Sahilde yürünür sonra, misler gibi havayı koklaya koklaya, taa İstinye'ye kadar.. İskeleye gelindiğinde dur bakalım burada bir İzmir lokmacısı olacak diye aranır, bulunur. Lokmacının hemen yanında, yoldan azıcık gizlenmiş bir de çay bahçesi vardır ki, orada yaşamak istersiniz! Hakikaten "beni buraya bırakıp gidin!" denecek bir yerdir ama, hakikaten!
Annemle önce bir kasesini paylaşmayı düşündüğümüz, sonra dayanamayıp bir kase daha aldığımız lokma tatlılarımızı yiyip kahvelerimizi içtik orada. Kahveler köpüklü, lokmalar bol tarçınlı, çocuklar fazla enerjik, hava fazla güneşli, gazetede Ahmet Altan'ın "erguvanlar" yazısı çok güzeldi... (şimdi o kırmızı yanaklı turistler gibiyim, azıcık bahar güneşinde yanmayı başarmışım:)

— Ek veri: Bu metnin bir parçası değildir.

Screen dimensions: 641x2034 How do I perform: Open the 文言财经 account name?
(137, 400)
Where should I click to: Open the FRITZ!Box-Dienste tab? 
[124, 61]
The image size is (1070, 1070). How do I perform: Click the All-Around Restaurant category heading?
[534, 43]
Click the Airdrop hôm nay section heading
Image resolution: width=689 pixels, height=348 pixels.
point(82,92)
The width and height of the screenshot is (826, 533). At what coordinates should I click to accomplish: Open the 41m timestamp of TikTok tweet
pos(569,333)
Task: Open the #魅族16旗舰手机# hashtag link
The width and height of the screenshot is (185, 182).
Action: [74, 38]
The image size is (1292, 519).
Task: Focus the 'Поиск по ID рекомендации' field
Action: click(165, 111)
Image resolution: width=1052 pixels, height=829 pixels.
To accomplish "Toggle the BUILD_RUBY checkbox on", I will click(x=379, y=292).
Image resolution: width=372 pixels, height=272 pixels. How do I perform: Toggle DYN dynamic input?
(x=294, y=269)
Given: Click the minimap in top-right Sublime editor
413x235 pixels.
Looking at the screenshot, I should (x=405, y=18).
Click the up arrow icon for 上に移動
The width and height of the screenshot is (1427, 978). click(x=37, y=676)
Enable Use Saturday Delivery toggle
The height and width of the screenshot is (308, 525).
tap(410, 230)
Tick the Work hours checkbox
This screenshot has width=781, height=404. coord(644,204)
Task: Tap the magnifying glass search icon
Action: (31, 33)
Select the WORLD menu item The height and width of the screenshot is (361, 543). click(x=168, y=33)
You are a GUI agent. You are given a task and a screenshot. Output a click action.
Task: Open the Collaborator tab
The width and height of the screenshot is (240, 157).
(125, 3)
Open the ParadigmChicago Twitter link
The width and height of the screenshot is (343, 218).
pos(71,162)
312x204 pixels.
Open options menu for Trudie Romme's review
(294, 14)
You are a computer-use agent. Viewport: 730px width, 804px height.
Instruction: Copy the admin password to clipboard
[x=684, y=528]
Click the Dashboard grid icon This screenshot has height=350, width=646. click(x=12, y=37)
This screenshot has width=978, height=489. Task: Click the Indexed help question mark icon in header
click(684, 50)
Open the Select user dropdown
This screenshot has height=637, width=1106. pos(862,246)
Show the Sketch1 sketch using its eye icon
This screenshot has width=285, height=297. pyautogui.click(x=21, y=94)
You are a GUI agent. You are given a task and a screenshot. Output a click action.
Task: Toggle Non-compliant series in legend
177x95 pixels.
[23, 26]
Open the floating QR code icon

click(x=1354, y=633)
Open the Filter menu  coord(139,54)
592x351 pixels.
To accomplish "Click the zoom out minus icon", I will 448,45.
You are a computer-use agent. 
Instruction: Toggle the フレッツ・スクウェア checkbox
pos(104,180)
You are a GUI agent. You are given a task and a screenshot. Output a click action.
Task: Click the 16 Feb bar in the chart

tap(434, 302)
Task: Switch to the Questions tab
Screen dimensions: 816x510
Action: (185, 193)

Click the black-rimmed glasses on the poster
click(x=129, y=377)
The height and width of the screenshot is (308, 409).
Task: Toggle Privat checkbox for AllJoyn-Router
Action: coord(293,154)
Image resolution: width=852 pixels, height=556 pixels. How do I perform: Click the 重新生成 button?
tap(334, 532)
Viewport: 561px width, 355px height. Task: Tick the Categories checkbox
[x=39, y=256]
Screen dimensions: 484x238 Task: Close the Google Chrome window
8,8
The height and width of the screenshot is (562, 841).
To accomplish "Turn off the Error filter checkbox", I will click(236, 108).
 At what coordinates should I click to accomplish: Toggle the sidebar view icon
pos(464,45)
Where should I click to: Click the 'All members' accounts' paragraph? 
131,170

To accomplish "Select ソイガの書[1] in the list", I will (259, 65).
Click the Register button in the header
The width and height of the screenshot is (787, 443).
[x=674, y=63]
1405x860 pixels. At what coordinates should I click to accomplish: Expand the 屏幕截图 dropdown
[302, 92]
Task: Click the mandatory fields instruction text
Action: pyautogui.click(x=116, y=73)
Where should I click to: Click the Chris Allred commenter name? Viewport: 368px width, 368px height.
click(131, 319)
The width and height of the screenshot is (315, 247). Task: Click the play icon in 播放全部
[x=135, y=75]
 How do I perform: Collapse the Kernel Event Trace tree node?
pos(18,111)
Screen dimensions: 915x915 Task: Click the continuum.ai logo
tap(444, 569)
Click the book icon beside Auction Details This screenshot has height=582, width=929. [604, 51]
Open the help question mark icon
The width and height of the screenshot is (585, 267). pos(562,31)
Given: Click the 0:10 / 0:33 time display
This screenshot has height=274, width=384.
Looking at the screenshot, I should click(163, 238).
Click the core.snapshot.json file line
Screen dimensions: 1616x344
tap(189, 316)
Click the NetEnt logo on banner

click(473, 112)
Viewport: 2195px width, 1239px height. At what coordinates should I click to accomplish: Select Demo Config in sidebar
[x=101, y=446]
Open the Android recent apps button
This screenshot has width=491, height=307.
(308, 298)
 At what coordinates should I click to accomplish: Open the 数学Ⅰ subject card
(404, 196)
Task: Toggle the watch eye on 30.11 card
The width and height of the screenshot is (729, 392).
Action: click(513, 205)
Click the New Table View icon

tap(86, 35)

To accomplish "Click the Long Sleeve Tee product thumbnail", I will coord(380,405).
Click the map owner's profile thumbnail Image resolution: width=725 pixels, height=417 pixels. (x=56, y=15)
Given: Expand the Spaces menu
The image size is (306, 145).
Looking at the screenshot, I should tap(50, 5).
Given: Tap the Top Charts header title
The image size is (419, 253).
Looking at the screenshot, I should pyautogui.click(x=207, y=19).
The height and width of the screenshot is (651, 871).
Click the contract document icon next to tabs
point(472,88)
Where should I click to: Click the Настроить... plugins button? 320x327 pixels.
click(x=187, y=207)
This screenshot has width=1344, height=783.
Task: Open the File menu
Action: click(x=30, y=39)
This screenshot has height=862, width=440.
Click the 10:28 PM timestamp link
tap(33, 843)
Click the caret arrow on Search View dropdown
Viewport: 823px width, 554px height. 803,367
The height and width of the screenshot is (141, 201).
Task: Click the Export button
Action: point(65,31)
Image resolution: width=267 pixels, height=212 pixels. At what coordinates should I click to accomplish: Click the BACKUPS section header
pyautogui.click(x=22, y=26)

Dönüş yolunda Beşiktaş'ta inip annem en çok onu beğendiği için Kadıköy iskelesi önündeki simitçiden bolca simit aldık. Aydın'a gitti o çıtır çıtır simitler, bizim "gevrekler" kıskanacak biraz ama olsun:) Ne yalan söyleyeyim, o simitçinin simidinden daha güzelini hakikaten ben de yemedim..
Son olarak hem anneme yolluk olsun diye, hem de çok sevdiği için 7-8 Hasanpaşa kurabiyeleri.. Annem tatlı ve tuzlulardan karıştırdı, ben acıbademlerden istedim. Midemiz kazındığı için meydana kadar inmeye üşenip fırının hemen yan sokağındaki çay ocağının taburelerine oturduk ve ikişer bardak "esnaf çayı" içtik tazecik kurabiyelerle.. "Gitmesen olmaz mı?" demedim, o da "kalayım biraz daha" demedi. Ne kadar çok kalırsa gittiğinde o kadar üzüleceğimi bildiğimden, hiçbir şey demedim.. Sadece tadını çıkardım..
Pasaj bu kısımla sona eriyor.